▸ TASK TO COMPLETE
The required output is every record, written out exactly.

☆ ☆ ☆

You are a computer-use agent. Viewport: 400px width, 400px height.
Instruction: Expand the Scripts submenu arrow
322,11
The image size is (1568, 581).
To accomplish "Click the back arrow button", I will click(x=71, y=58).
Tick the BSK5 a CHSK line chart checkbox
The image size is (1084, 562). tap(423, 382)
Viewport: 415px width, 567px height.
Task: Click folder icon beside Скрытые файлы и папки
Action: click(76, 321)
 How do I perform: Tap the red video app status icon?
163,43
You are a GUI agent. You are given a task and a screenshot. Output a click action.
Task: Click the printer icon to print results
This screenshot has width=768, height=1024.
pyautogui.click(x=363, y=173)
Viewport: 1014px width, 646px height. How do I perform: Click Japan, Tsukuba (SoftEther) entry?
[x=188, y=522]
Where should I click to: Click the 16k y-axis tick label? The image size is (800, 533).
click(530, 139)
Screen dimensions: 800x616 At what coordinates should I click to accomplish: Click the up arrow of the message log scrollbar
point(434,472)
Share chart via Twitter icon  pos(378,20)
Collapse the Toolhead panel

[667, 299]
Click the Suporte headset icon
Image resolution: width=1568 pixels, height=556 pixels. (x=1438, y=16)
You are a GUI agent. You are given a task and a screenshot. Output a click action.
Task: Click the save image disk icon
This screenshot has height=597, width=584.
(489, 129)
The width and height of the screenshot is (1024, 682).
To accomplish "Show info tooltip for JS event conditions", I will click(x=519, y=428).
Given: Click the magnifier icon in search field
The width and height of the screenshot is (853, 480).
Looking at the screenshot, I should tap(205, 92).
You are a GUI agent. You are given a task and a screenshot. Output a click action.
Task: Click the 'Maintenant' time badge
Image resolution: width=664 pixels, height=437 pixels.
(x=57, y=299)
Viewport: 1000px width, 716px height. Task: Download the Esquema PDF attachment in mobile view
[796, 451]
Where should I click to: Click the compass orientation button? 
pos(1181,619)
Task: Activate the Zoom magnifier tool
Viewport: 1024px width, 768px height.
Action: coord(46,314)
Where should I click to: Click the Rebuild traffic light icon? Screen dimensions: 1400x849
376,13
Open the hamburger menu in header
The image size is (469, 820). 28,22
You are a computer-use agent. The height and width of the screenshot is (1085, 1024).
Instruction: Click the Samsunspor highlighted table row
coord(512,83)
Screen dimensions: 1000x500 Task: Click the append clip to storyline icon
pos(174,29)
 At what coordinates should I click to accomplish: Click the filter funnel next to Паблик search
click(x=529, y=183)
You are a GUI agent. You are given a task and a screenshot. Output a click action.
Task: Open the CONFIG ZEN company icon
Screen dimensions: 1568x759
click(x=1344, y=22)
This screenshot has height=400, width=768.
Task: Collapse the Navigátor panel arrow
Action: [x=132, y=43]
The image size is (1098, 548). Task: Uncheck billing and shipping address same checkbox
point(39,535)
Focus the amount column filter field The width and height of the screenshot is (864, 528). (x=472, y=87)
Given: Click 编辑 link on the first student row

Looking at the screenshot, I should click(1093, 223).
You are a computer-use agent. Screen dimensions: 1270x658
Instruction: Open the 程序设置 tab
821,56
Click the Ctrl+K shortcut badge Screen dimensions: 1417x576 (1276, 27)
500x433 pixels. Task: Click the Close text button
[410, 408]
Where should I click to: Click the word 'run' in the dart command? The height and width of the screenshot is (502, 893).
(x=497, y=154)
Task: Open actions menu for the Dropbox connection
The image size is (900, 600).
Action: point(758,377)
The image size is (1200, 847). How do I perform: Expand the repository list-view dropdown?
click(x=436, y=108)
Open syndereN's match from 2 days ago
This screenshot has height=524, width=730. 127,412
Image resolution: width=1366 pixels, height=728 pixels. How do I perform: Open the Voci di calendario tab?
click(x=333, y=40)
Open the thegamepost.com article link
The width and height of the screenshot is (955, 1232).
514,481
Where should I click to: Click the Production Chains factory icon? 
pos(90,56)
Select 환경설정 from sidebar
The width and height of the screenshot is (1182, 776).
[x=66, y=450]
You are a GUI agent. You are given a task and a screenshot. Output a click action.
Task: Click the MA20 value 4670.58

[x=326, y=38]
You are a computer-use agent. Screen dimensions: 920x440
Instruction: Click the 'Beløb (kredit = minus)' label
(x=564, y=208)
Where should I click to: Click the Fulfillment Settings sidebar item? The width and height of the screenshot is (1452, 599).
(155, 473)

☆ ☆ ☆

▸ TASK OUTPUT
You are a computer-use agent. Viewport: 400px width, 400px height.
Instruction: Expand the Scripts submenu arrow
322,11
The image size is (1568, 581).
To accomplish "Click the back arrow button", I will click(x=71, y=58).
Tick the BSK5 a CHSK line chart checkbox
The image size is (1084, 562). tap(423, 382)
Viewport: 415px width, 567px height.
Task: Click folder icon beside Скрытые файлы и папки
Action: click(76, 321)
 How do I perform: Tap the red video app status icon?
163,43
You are a GUI agent. You are given a task and a screenshot. Output a click action.
Task: Click the printer icon to print results
This screenshot has width=768, height=1024.
pyautogui.click(x=363, y=173)
Viewport: 1014px width, 646px height. How do I perform: Click Japan, Tsukuba (SoftEther) entry?
[x=188, y=522]
Where should I click to: Click the 16k y-axis tick label? The image size is (800, 533).
click(530, 139)
Screen dimensions: 800x616 At what coordinates should I click to accomplish: Click the up arrow of the message log scrollbar
point(434,472)
Share chart via Twitter icon  pos(378,20)
Collapse the Toolhead panel

[667, 299]
Click the Suporte headset icon
Image resolution: width=1568 pixels, height=556 pixels. (x=1438, y=16)
You are a GUI agent. You are given a task and a screenshot. Output a click action.
Task: Click the save image disk icon
This screenshot has height=597, width=584.
(489, 129)
The width and height of the screenshot is (1024, 682).
To accomplish "Show info tooltip for JS event conditions", I will click(x=519, y=428).
Given: Click the magnifier icon in search field
The width and height of the screenshot is (853, 480).
Looking at the screenshot, I should tap(205, 92).
You are a GUI agent. You are given a task and a screenshot. Output a click action.
Task: Click the 'Maintenant' time badge
Image resolution: width=664 pixels, height=437 pixels.
(x=57, y=299)
Viewport: 1000px width, 716px height. Task: Download the Esquema PDF attachment in mobile view
[796, 451]
Where should I click to: Click the compass orientation button? 
pos(1181,619)
Task: Activate the Zoom magnifier tool
Viewport: 1024px width, 768px height.
Action: coord(46,314)
Where should I click to: Click the Rebuild traffic light icon? Screen dimensions: 1400x849
376,13
Open the hamburger menu in header
The image size is (469, 820). 28,22
You are a computer-use agent. The height and width of the screenshot is (1085, 1024).
Instruction: Click the Samsunspor highlighted table row
coord(512,83)
Screen dimensions: 1000x500 Task: Click the append clip to storyline icon
pos(174,29)
 At what coordinates should I click to accomplish: Click the filter funnel next to Паблик search
click(x=529, y=183)
You are a GUI agent. You are given a task and a screenshot. Output a click action.
Task: Open the CONFIG ZEN company icon
Screen dimensions: 1568x759
click(x=1344, y=22)
This screenshot has height=400, width=768.
Task: Collapse the Navigátor panel arrow
Action: [x=132, y=43]
The image size is (1098, 548). Task: Uncheck billing and shipping address same checkbox
point(39,535)
Focus the amount column filter field The width and height of the screenshot is (864, 528). (x=472, y=87)
Given: Click 编辑 link on the first student row

Looking at the screenshot, I should click(1093, 223).
You are a computer-use agent. Screen dimensions: 1270x658
Instruction: Open the 程序设置 tab
821,56
Click the Ctrl+K shortcut badge Screen dimensions: 1417x576 (1276, 27)
500x433 pixels. Task: Click the Close text button
[410, 408]
Where should I click to: Click the word 'run' in the dart command? The height and width of the screenshot is (502, 893).
(x=497, y=154)
Task: Open actions menu for the Dropbox connection
The image size is (900, 600).
Action: point(758,377)
The image size is (1200, 847). How do I perform: Expand the repository list-view dropdown?
click(x=436, y=108)
Open syndereN's match from 2 days ago
This screenshot has height=524, width=730. 127,412
Image resolution: width=1366 pixels, height=728 pixels. How do I perform: Open the Voci di calendario tab?
click(x=333, y=40)
Open the thegamepost.com article link
The width and height of the screenshot is (955, 1232).
514,481
Where should I click to: Click the Production Chains factory icon? 
pos(90,56)
Select 환경설정 from sidebar
The width and height of the screenshot is (1182, 776).
[x=66, y=450]
You are a GUI agent. You are given a task and a screenshot. Output a click action.
Task: Click the MA20 value 4670.58

[x=326, y=38]
You are a computer-use agent. Screen dimensions: 920x440
Instruction: Click the 'Beløb (kredit = minus)' label
(x=564, y=208)
Where should I click to: Click the Fulfillment Settings sidebar item? The width and height of the screenshot is (1452, 599).
(155, 473)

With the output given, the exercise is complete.